7) Big biotech firms have very sketchy track records

You had to see that coming. Here is the full entry, which is chock full of myths:

but then again what would you expect from organizations who want to patent the world’s food supply? These massive biotech companies have a history of toxic contamination, deceiving the public and suing small farmers when their patented seeds blew across the fence. Biotech firms sell sterile seeds to African farmers- meaning the seeds are only good for one season, because the plants that grow up will not be able to reproduce. Farmers must buy new seeds every year instead of growing from the previous year’s yield. GMOs are not the farmers’ friend.

Biotech firms have been patenting seeds long before GMOs. They patent their hybrid seeds and mutation farming seeds as well.  Patents are not unique to GMOs, and not all GMOs are patented. This is simply a false issue.

Breeders have been developing, for example, many new varieties of apples. They invest years developing a stable new variety with desirable traits. Then they patent the variety and trademark the name. Strangely, you never hear any uproar about the fruit-breeding community.

I wrote about persistent anti-GMO myths here. Biotech companies do not sue farmers for accidental contamination, and Monsanto never marketed a terminator seed.

Also, farmers have generally not been saving seeds for decades, long before GMOs. You cannot replant any hybrid seeds, because the hybrid traits do not breed through. Most commercial crops are hybrids. It is also labor intensive to save seeds. It’s just easier to buy them every year. This is just a silly myth invented by those who know nothing about farming.

8) GMOs require massive amounts of pesticides, herbicides and fungicides.

This has been one of the most successful propaganda points of the organic anti-GMO campaign – equating GMOs with pesticides. GM technology itself has nothing to do with pesticide use. This relates only to certain applications of GM technology. GM traits might increase nutrition, reduce bruising or browning, confer drought tolerance, or have a host of other features that have nothing to do with pesticides.

Some GM traits reduce pesticide use.
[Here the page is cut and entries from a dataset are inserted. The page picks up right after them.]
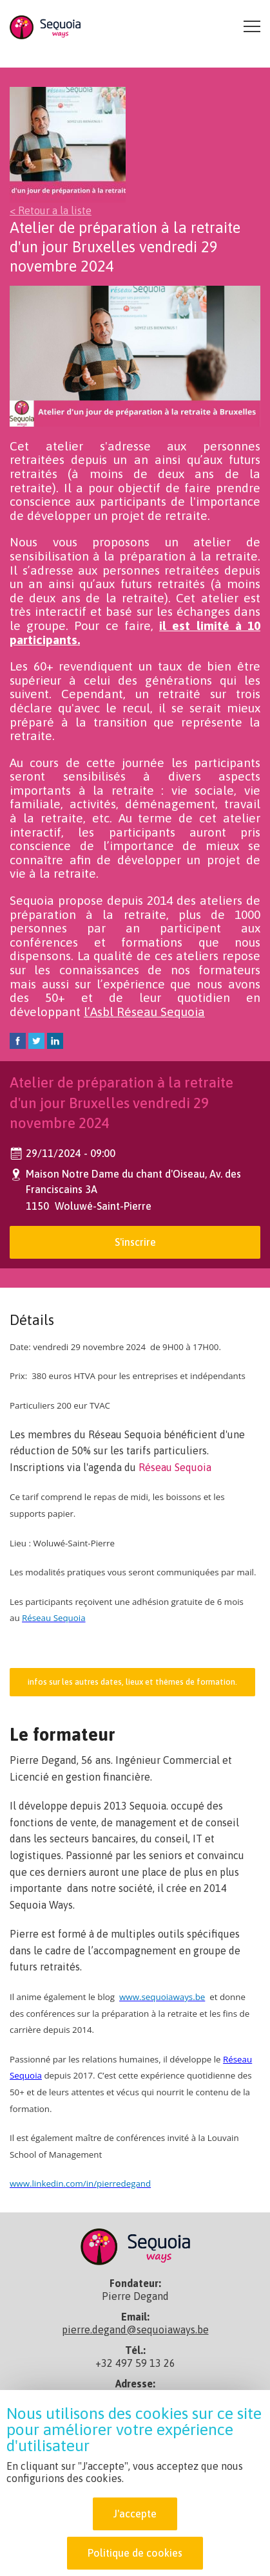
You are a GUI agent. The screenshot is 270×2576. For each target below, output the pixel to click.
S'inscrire (135, 1242)
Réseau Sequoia (175, 1467)
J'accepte (135, 2523)
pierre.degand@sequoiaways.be (135, 2329)
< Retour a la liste (51, 210)
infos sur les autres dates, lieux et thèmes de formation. (132, 1682)
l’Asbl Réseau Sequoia (144, 1012)
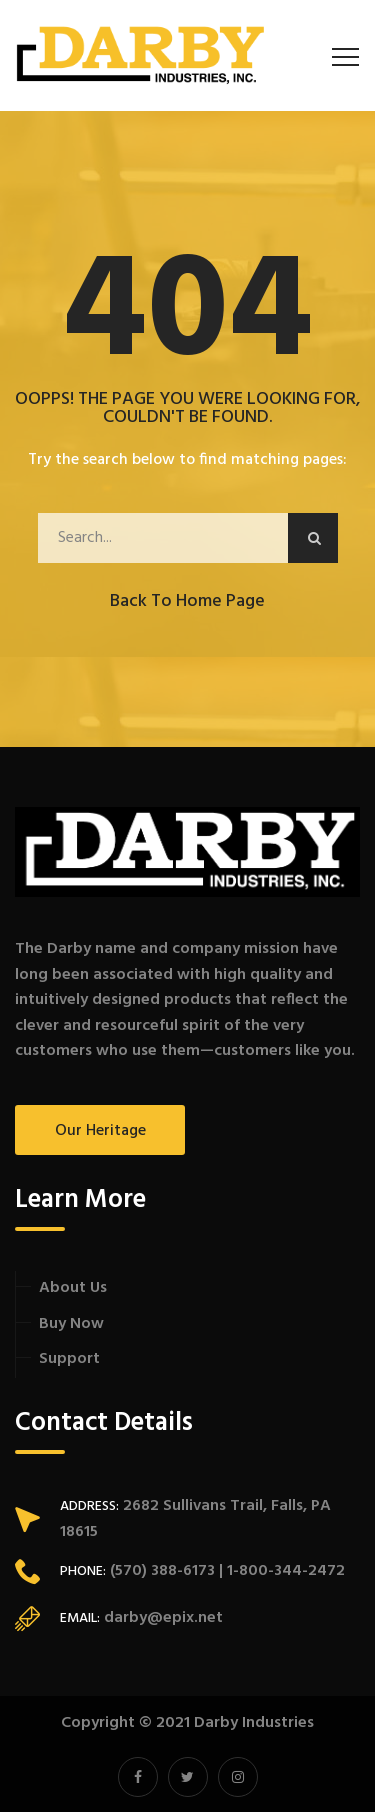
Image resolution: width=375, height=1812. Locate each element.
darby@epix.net (163, 1618)
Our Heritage (100, 1131)
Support (69, 1359)
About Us (73, 1288)
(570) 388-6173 (160, 1571)
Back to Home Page (187, 601)
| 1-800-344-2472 (280, 1571)
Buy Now (71, 1324)
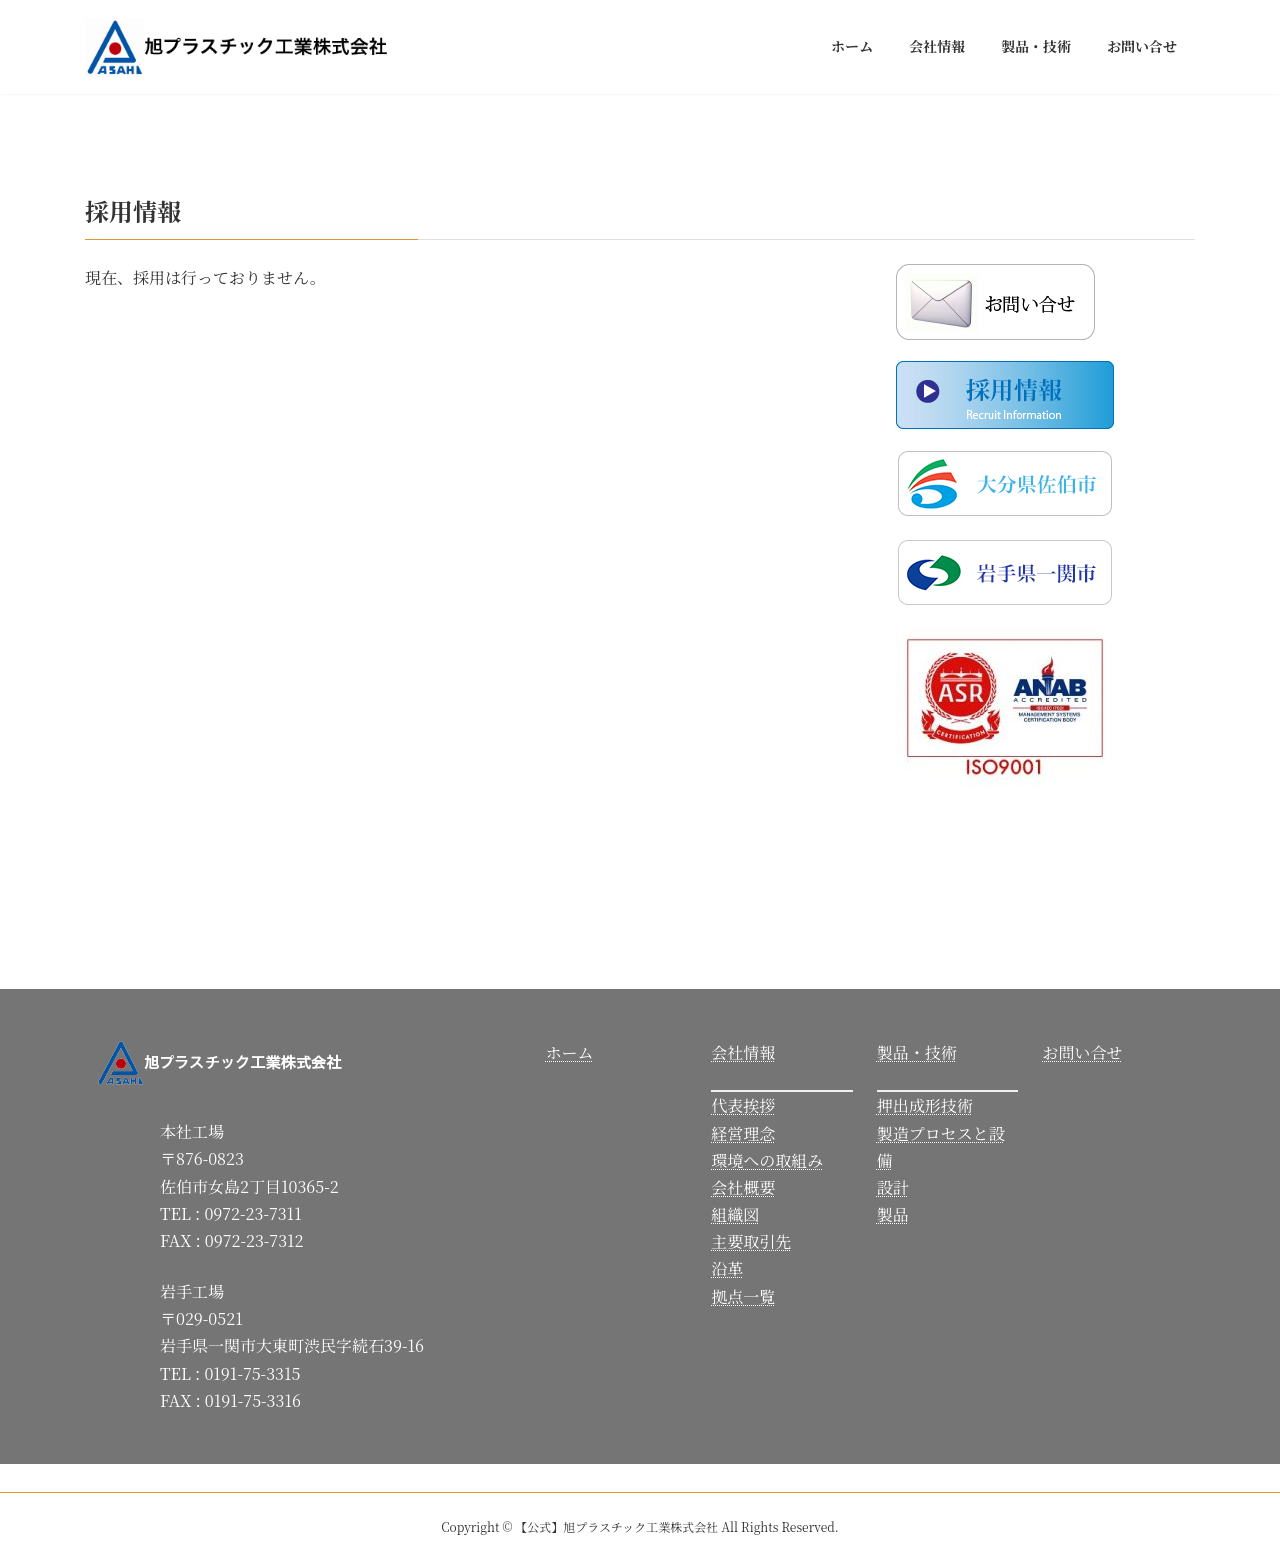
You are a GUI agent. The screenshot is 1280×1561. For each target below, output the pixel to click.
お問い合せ (1082, 1052)
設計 (893, 1187)
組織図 (735, 1214)
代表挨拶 (743, 1105)
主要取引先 (751, 1241)
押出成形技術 (925, 1105)
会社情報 (743, 1052)
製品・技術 (917, 1052)
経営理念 (743, 1133)
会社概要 (743, 1187)
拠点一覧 (743, 1296)
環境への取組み (767, 1160)
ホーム (570, 1052)
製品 (893, 1214)
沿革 (727, 1268)
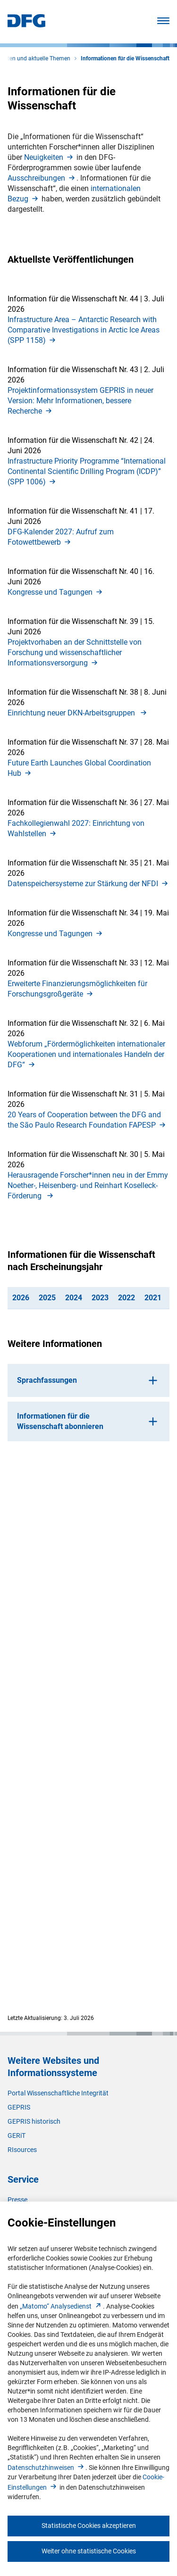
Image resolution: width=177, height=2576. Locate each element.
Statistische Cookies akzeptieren (89, 2525)
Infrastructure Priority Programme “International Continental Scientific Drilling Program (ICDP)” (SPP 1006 (87, 471)
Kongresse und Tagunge (56, 592)
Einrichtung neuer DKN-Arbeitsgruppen (78, 712)
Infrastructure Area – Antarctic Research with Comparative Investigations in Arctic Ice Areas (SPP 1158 (84, 330)
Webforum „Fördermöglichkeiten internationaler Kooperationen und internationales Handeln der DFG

Others, specifically herbicide resistant traits, do increase herbicide use (that is the point of these traits) but in so doing they displace more toxic herbicides and displace the need for tilling or hand weeding.

It is incredibly dishonest to equate a technology with one application of that technology (then mischaracterize the effects of that one application). This is like saying all drugs are bad because thalidomide.


This one anti-GMO list is not an outlier. It is representative of mainstream anti-GMO talking points. As I hope is now obvious, it is deception and distortion from beginning to end.

If there were a real controversy about GMOs, there would be credible sources citing credible studies and making valid points. Anti-GMO sites would not have to resort to discredited studies from dubious sources, or making tired-old claims that have been debunked as often as creationist arguments.